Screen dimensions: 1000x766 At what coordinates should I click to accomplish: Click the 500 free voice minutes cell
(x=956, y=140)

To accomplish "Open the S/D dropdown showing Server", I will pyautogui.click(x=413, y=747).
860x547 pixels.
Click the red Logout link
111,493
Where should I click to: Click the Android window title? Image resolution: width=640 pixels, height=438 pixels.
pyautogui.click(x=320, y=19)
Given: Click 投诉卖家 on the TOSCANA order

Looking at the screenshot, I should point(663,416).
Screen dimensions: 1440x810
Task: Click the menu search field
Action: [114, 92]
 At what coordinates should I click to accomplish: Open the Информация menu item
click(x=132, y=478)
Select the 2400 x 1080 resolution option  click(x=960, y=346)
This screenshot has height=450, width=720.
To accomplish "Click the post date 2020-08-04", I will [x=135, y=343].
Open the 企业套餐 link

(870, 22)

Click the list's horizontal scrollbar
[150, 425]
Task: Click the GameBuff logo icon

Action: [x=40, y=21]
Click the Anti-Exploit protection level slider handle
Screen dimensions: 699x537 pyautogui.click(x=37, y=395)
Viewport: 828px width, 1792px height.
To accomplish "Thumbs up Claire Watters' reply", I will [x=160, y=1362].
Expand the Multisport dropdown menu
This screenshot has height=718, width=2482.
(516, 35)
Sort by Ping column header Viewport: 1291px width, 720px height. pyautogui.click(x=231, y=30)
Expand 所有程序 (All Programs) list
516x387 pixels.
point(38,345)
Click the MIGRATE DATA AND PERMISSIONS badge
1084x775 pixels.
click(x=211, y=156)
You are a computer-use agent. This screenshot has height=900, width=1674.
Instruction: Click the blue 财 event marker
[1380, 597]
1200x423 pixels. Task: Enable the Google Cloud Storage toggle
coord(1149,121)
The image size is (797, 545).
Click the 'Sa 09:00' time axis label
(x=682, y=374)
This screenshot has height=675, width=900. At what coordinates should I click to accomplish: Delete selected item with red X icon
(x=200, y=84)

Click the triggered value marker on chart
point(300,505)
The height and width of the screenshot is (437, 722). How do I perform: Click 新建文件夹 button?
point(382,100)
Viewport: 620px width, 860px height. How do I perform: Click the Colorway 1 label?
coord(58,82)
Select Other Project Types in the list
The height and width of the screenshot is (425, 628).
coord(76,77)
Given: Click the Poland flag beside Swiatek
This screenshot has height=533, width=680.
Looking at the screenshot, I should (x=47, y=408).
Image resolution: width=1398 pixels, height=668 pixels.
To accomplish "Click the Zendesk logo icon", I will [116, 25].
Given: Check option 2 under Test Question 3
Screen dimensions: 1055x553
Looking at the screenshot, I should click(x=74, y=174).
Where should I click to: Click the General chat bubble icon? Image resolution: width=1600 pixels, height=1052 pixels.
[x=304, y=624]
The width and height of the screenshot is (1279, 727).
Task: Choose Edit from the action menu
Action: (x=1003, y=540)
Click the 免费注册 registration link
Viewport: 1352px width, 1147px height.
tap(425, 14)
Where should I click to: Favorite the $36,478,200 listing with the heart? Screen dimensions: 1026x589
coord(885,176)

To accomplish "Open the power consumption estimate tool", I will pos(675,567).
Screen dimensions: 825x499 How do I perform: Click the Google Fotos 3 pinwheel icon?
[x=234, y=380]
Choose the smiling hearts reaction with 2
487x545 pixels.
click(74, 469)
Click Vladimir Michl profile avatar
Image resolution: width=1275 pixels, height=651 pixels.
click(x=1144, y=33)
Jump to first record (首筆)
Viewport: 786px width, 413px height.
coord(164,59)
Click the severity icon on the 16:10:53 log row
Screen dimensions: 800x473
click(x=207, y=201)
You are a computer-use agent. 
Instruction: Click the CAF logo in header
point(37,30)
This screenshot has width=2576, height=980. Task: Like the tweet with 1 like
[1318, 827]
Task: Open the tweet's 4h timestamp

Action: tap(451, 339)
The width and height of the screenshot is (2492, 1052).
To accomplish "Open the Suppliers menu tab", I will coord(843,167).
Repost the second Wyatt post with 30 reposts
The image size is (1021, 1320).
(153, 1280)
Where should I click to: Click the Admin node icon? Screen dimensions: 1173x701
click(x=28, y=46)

══════

EXERCISE DESCRIPTION: Search the material above for the string "agent", and copy every line in which it turns up.

SOLUTION TO THIS PROBLEM:
You are a computer-use agent. This screenshot has height=900, width=1674.
You are a computer-use agent. 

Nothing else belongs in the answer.